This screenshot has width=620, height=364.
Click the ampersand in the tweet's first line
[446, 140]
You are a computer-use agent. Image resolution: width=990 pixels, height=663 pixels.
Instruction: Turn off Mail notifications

---

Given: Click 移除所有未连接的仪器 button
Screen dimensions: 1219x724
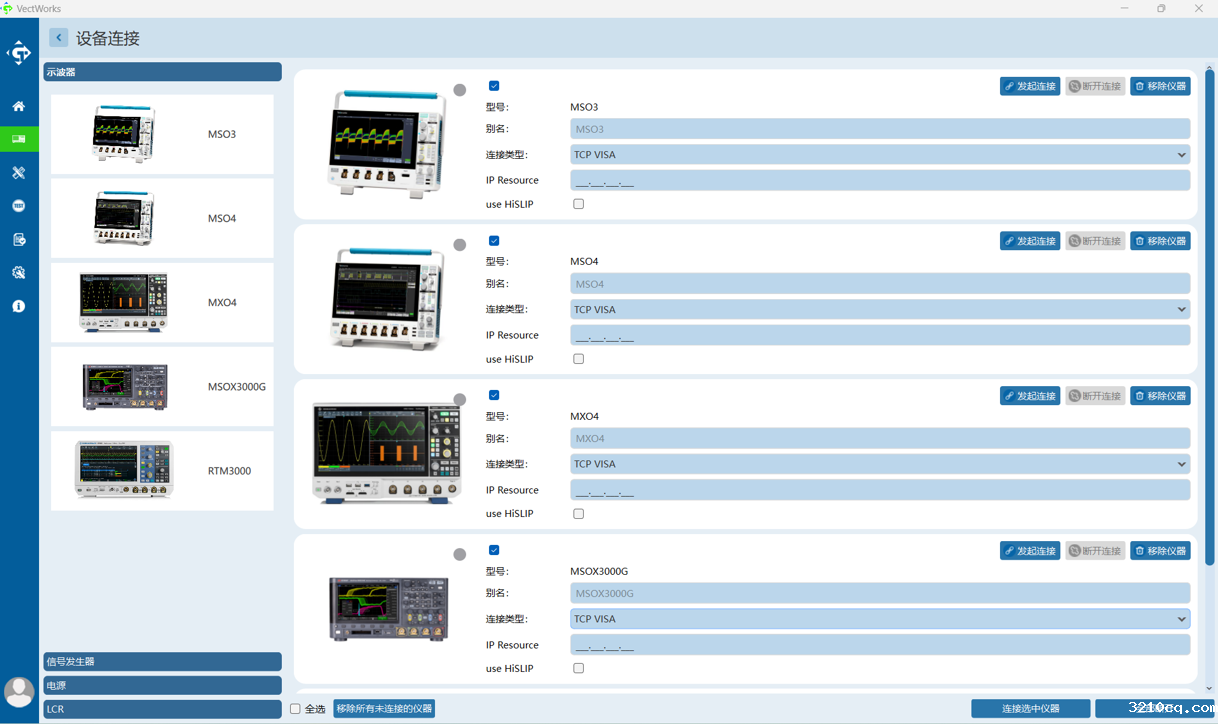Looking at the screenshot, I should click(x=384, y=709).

■ WHAT TO WORK ON ■
In the entries above, the lines between the one holding "This screenshot has width=620, height=364." and the one holding "Instruction: Turn off Mail notifications", inclusive, are to be printed exactly as written, and those alone.

■ SOLUTION ■
This screenshot has width=620, height=364.
Click the ampersand in the tweet's first line
[446, 140]
You are a computer-use agent. Image resolution: width=990 pixels, height=663 pixels.
Instruction: Turn off Mail notifications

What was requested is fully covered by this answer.